Large, multisite studies utilizing EHR data have utilized similar algorithms of identifying TGD patients in the absence of self-reported data. The Study of Transition, Outcomes and Gender (STRONG) to assess health status of transgender people,46 which is a collaboration across Kaiser Permanente health plans in Georgia, Northern California, and Southern California, utilized a stepwise methodology involving computerized searches (eg, keywords) of EHR data and free-text validation. Steps include ICD-9 codes specific to transgender identity (eg, 302.85—gender identity disorder in adolescents or adults) in conjunction with internal codes specific to the Kaiser Permanente system. Additional computerized keyword searches of the patient chart (eg, vaginoplasty and phalloplasty) were utilized to expand the cohort of potentially TGD persons. Validation included 2-reviewer validation as well as the presence of at least 2 ICD codes specific to gender-affirming care. These methods, while potentially time-consuming, identified a cohort of 3475 transfeminine and 2892 transmasculine adults. The STRONG cohort is a more racially diverse group of TGD adults than the patients in the current sample, but less likely to utilize Medicaid for health care coverage compared to the TGD cohort in Boston.

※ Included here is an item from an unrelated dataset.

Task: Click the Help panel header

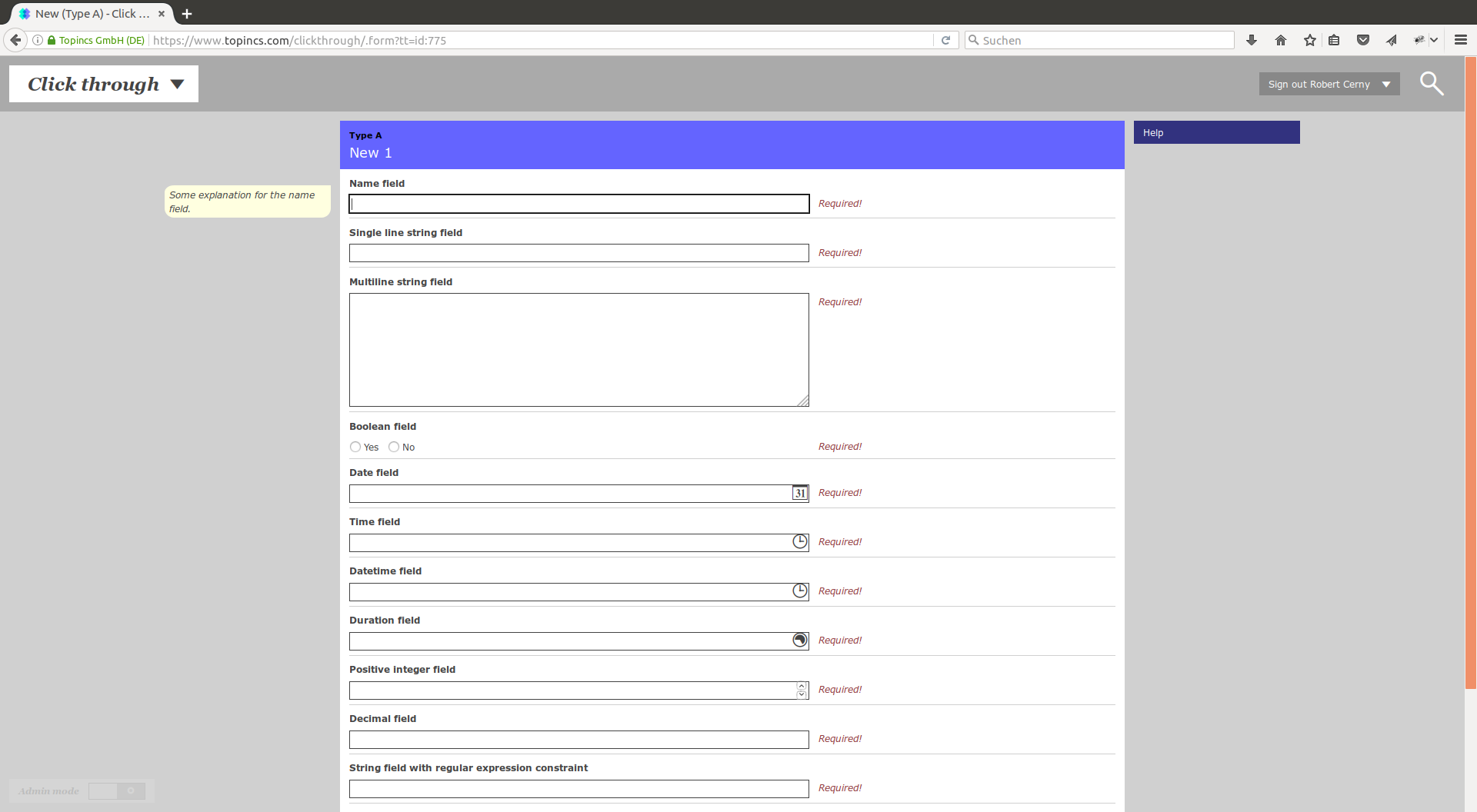Action: pyautogui.click(x=1216, y=132)
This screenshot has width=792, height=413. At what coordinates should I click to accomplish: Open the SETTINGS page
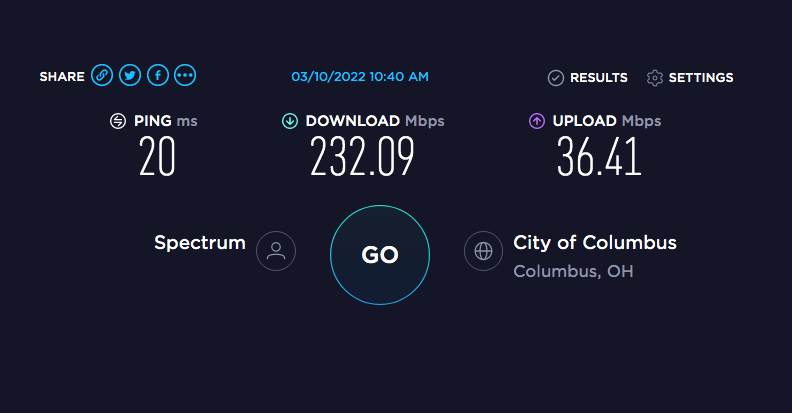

Compared to the TGD cohort identified within a 2006–2017 sample of the OptumLabs Data Warehouse (OLDW), which included deidentified claims data for commercially insured and Medicare Advantage enrollees and included approximately 200 million unique individuals with the greatest representation in the Midwest and South US Census Regions, our TGD cohort in a single health care center in Boston is younger and less racially diverse. This is likely a reflection of the demographics of Boston47 versus a national data set such as OLDW.21

Notably, administrative data, like EHRs, predominantly support a binary system in which patients are only provided the option to select male or female as their sex and presumed gender identity. As such, gender nonbinary or gender nonconforming individuals are frequently overlooked or left invisible within administrative claims data and EHR data. While EHR systems can be adapted to capture such data and many TGD patients are willing to have their gender identity included in the EHR despite prior experiences of discrimination,28,29,32,48 such data typically remain severely limited, often due to institutional inertia.32 The proposed algorithm, which we have validated in this work, may be useful for quality assurance and quality improvement activities regarding the care of TGD patients, but ultimately, formally eliciting the information by routinely asking about gender identity as part of a primary care encounter will provide a more patient-centered means of ensuring that TGD patients receive needed health services.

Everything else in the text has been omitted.